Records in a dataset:
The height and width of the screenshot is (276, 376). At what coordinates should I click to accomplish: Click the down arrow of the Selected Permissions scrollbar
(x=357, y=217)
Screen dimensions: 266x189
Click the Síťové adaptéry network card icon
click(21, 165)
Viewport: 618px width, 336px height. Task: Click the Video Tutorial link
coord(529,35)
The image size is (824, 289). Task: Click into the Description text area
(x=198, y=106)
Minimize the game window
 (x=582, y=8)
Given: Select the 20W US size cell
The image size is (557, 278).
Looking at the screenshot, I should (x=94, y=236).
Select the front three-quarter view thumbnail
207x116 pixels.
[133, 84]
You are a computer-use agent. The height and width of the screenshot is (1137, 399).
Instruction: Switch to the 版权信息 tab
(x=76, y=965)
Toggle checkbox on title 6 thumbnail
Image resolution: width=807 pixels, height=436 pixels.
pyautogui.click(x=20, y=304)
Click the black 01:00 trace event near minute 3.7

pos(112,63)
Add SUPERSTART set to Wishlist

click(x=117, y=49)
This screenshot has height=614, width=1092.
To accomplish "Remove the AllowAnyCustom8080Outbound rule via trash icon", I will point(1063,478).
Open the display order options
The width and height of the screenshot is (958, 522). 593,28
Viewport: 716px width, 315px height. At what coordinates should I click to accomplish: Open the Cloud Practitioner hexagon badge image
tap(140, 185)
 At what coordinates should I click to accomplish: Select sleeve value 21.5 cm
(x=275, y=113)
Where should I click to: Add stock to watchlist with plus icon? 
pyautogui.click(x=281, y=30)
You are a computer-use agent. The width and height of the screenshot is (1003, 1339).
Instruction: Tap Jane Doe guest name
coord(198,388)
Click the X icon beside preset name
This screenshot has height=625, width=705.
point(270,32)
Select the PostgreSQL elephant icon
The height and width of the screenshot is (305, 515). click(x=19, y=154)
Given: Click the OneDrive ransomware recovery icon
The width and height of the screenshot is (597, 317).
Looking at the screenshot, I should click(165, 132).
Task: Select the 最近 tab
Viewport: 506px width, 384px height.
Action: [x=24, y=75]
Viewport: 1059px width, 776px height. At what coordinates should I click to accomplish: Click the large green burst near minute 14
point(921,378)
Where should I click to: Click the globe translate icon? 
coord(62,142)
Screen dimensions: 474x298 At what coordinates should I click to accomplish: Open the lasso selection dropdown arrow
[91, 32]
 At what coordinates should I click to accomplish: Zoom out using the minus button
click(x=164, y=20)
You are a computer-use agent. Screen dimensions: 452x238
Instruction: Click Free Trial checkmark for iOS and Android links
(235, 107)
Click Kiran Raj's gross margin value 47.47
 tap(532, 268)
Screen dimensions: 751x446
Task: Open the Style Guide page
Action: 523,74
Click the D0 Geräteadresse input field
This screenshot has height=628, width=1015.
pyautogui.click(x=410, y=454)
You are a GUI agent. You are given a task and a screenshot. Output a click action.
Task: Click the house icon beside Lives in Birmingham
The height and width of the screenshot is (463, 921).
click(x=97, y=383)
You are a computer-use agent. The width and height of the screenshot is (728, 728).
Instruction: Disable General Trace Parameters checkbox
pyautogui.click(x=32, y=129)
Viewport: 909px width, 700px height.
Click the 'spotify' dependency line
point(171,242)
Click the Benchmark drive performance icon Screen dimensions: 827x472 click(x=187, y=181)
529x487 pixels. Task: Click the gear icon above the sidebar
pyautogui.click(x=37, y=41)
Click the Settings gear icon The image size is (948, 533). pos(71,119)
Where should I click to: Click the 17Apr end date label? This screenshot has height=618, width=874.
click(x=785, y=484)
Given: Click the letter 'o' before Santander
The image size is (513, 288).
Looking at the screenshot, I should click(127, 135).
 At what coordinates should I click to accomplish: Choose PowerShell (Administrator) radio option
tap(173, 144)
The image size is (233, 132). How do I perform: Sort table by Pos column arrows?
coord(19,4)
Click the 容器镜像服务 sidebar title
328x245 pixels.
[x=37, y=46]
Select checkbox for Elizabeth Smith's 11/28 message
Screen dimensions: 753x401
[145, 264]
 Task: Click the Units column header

> Task statement: Reproduce all of the rows above without any changes.

> Solved problem:
The height and width of the screenshot is (276, 376). At what coordinates should I click to accomplish: Click the down arrow of the Selected Permissions scrollbar
(x=357, y=217)
Screen dimensions: 266x189
Click the Síťové adaptéry network card icon
click(21, 165)
Viewport: 618px width, 336px height. Task: Click the Video Tutorial link
coord(529,35)
The image size is (824, 289). Task: Click into the Description text area
(x=198, y=106)
Minimize the game window
 (x=582, y=8)
Given: Select the 20W US size cell
The image size is (557, 278).
Looking at the screenshot, I should (x=94, y=236).
Select the front three-quarter view thumbnail
207x116 pixels.
[133, 84]
You are a computer-use agent. The height and width of the screenshot is (1137, 399).
Instruction: Switch to the 版权信息 tab
(x=76, y=965)
Toggle checkbox on title 6 thumbnail
Image resolution: width=807 pixels, height=436 pixels.
pyautogui.click(x=20, y=304)
Click the black 01:00 trace event near minute 3.7

pos(112,63)
Add SUPERSTART set to Wishlist

click(x=117, y=49)
This screenshot has height=614, width=1092.
To accomplish "Remove the AllowAnyCustom8080Outbound rule via trash icon", I will point(1063,478).
Open the display order options
The width and height of the screenshot is (958, 522). 593,28
Viewport: 716px width, 315px height. At what coordinates should I click to accomplish: Open the Cloud Practitioner hexagon badge image
tap(140, 185)
 At what coordinates should I click to accomplish: Select sleeve value 21.5 cm
(x=275, y=113)
Where should I click to: Add stock to watchlist with plus icon? 
pyautogui.click(x=281, y=30)
You are a computer-use agent. The width and height of the screenshot is (1003, 1339).
Instruction: Tap Jane Doe guest name
coord(198,388)
Click the X icon beside preset name
This screenshot has height=625, width=705.
point(270,32)
Select the PostgreSQL elephant icon
The height and width of the screenshot is (305, 515). click(x=19, y=154)
Given: Click the OneDrive ransomware recovery icon
The width and height of the screenshot is (597, 317).
Looking at the screenshot, I should click(165, 132).
Task: Select the 最近 tab
Viewport: 506px width, 384px height.
Action: [x=24, y=75]
Viewport: 1059px width, 776px height. At what coordinates should I click to accomplish: Click the large green burst near minute 14
point(921,378)
Where should I click to: Click the globe translate icon? 
coord(62,142)
Screen dimensions: 474x298 At what coordinates should I click to accomplish: Open the lasso selection dropdown arrow
[91, 32]
 At what coordinates should I click to accomplish: Zoom out using the minus button
click(x=164, y=20)
You are a computer-use agent. Screen dimensions: 452x238
Instruction: Click Free Trial checkmark for iOS and Android links
(235, 107)
Click Kiran Raj's gross margin value 47.47
 tap(532, 268)
Screen dimensions: 751x446
Task: Open the Style Guide page
Action: 523,74
Click the D0 Geräteadresse input field
This screenshot has height=628, width=1015.
pyautogui.click(x=410, y=454)
You are a GUI agent. You are given a task and a screenshot. Output a click action.
Task: Click the house icon beside Lives in Birmingham
The height and width of the screenshot is (463, 921).
click(x=97, y=383)
You are a computer-use agent. The width and height of the screenshot is (728, 728).
Instruction: Disable General Trace Parameters checkbox
pyautogui.click(x=32, y=129)
Viewport: 909px width, 700px height.
Click the 'spotify' dependency line
point(171,242)
Click the Benchmark drive performance icon Screen dimensions: 827x472 click(x=187, y=181)
529x487 pixels. Task: Click the gear icon above the sidebar
pyautogui.click(x=37, y=41)
Click the Settings gear icon The image size is (948, 533). pos(71,119)
Where should I click to: Click the 17Apr end date label? This screenshot has height=618, width=874.
click(x=785, y=484)
Given: Click the letter 'o' before Santander
The image size is (513, 288).
Looking at the screenshot, I should click(127, 135).
 At what coordinates should I click to accomplish: Choose PowerShell (Administrator) radio option
tap(173, 144)
The image size is (233, 132). How do I perform: Sort table by Pos column arrows?
coord(19,4)
Click the 容器镜像服务 sidebar title
328x245 pixels.
[x=37, y=46]
Select checkbox for Elizabeth Smith's 11/28 message
Screen dimensions: 753x401
[145, 264]
 Task: Click the Units column header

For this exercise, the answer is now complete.